[START Source passage]

The 2nd Amendment and Killing Kids

From the Archive: The comedy team Key and Peele cut through the Right’s Second Amendment madness best in a bit in which Peele travels back in time with Uzis to confront its authors over their careless wording. But there is nothing funny about piles of dead kids, victims of bad history, as Robert Parry wrote a year ago.

By Robert Parry (Originally published on Dec. 15, 2012, a day after the Newtown massacre)

The American Right is fond of putting itself inside the minds of America’s Founders and intuiting what was their “original intent” in writing the U.S. Constitution and its early additions, like the Second Amendment’s “right to bear arms.” But, surely, James Madison and the others weren’t envisioning people with modern weapons mowing down children in a movie theater or a shopping mall or now an elementary school.

Indeed, when the Second Amendment was passed in the First Congress as part of the Bill of Rights, firearms were single-shot mechanisms that took time to load and reload. It was also clear that Madison and the others viewed the “right to bear arms” in the context of “a well-regulated militia” to defend communities from massacres, not as a means to enable such massacres.

President James Madison, a principal author of the Bill of Rights..

President James Madison, a principal author of the Bill of Rights..

The Second Amendment reads: “A well-regulated Militia, being necessary to the security of a free State, the right of the people to keep and bear Arms, shall not be infringed.” Thus, the point of the Second Amendment is to ensure “security,” not undermine it.

The massacre of 20 children in Newtown, Connecticut, on Dec. 14, 2012, which followed other gun massacres in towns and cities across the country, represents the opposite of “security.” And it is time that Americans of all political persuasions recognize that protecting this kind of mass killing was not what the Founders had in mind.

[END Source passage]
[START Material provided]

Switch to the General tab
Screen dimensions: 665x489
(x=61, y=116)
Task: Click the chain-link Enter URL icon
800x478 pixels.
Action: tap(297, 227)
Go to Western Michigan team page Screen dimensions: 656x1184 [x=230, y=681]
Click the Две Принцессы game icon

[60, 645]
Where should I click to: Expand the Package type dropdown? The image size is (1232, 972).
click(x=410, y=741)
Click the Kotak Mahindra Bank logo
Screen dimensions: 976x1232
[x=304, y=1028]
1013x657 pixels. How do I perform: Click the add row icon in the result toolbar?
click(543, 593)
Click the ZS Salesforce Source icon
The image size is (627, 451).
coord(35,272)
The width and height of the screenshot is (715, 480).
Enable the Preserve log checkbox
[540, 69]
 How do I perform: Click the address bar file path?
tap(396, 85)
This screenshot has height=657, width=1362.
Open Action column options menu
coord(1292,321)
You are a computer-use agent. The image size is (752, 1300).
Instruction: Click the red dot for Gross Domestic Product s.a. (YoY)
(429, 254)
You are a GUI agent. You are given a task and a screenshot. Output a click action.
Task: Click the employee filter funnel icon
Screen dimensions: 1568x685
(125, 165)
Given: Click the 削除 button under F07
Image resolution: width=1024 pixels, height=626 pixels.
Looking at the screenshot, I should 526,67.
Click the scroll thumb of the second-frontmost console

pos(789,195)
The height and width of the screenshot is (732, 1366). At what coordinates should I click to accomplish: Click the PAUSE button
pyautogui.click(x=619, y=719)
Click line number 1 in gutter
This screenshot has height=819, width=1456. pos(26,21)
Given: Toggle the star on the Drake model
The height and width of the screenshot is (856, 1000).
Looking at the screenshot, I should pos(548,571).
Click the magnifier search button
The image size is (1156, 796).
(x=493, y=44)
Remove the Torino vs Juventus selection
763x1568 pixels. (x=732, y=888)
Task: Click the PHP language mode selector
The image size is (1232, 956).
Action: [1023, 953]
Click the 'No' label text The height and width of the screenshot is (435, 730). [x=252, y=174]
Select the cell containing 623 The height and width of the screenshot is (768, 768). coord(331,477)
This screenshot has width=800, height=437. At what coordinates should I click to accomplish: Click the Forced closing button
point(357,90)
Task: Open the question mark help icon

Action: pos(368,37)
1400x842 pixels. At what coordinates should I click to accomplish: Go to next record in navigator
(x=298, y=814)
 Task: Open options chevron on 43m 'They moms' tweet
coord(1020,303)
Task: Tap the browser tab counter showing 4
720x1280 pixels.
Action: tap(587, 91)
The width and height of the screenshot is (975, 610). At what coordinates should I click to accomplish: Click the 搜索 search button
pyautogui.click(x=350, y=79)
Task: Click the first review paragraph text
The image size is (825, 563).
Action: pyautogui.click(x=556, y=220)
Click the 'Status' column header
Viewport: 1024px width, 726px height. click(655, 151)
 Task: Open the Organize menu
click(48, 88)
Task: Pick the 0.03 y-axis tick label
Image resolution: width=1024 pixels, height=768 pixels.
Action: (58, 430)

[END Material provided]

● Required actions:
1. From the records, copy out verbatim the lines from the line containing "You are a computer-use" up to and including the line containing "Action: pos(368,37)".
2. Continue the essay on the Second Amendment and the Newtown massacre from the point at which it stops.

● In response:
1.
You are a computer-use agent. The image size is (752, 1300).
Instruction: Click the red dot for Gross Domestic Product s.a. (YoY)
(429, 254)
You are a GUI agent. You are given a task and a screenshot. Output a click action.
Task: Click the employee filter funnel icon
Screen dimensions: 1568x685
(125, 165)
Given: Click the 削除 button under F07
Image resolution: width=1024 pixels, height=626 pixels.
Looking at the screenshot, I should 526,67.
Click the scroll thumb of the second-frontmost console

pos(789,195)
The height and width of the screenshot is (732, 1366). At what coordinates should I click to accomplish: Click the PAUSE button
pyautogui.click(x=619, y=719)
Click line number 1 in gutter
This screenshot has height=819, width=1456. pos(26,21)
Given: Toggle the star on the Drake model
The height and width of the screenshot is (856, 1000).
Looking at the screenshot, I should pos(548,571).
Click the magnifier search button
The image size is (1156, 796).
(x=493, y=44)
Remove the Torino vs Juventus selection
763x1568 pixels. (x=732, y=888)
Task: Click the PHP language mode selector
The image size is (1232, 956).
Action: [1023, 953]
Click the 'No' label text The height and width of the screenshot is (435, 730). [x=252, y=174]
Select the cell containing 623 The height and width of the screenshot is (768, 768). coord(331,477)
This screenshot has width=800, height=437. At what coordinates should I click to accomplish: Click the Forced closing button
point(357,90)
Task: Open the question mark help icon

Action: pos(368,37)

2.
However, over the past several decades, self-interested right-wing “scholarship” has sought to reinvent the Framers as free-market, government-hating ideologues, though the key authors of the U.S. Constitution people like James Madison and George Washington could best be described as pragmatic nationalists who favored effective governance.

In 1787, led by Madison and Washington, the Constitutional Convention scrapped the Articles of Confederation, which had enshrined the states as “sovereign” and had made the federal government a “league of friendship” with few powers.

What happened behind closed doors in Philadelphia was a reversal of the system that governed the United States from 1777 to 1787. The laws of the federal government were made supreme and its powers were dramatically strengthened, so much so that a movement of Anti-Federalists fought bitterly to block ratification.

In the political maneuvering to assure approval of the new system, Madison and other Federalists agreed to add a Bill of Rights to ease some of the fears about what Anti-Federalists regarded as the unbridled powers of the central government. [For details, see Robert Parry’s America’s Stolen Narrative.]

Madison had considered a Bill of Rights unnecessary because the Constitution, like all constitutions, set limits on the government’s power and it contained no provisions allowing the government to infringe on basic liberties of the people. But he assented to spell out those rights in the first 10 amendments, which were passed by the First Congress and ratified in 1791.

The intent of the Second Amendment was clarified during the Second Congress when the U.S. government enacted the Militia Acts, which mandated that all white males of military age obtain a musket, shot and other equipment for service in militias.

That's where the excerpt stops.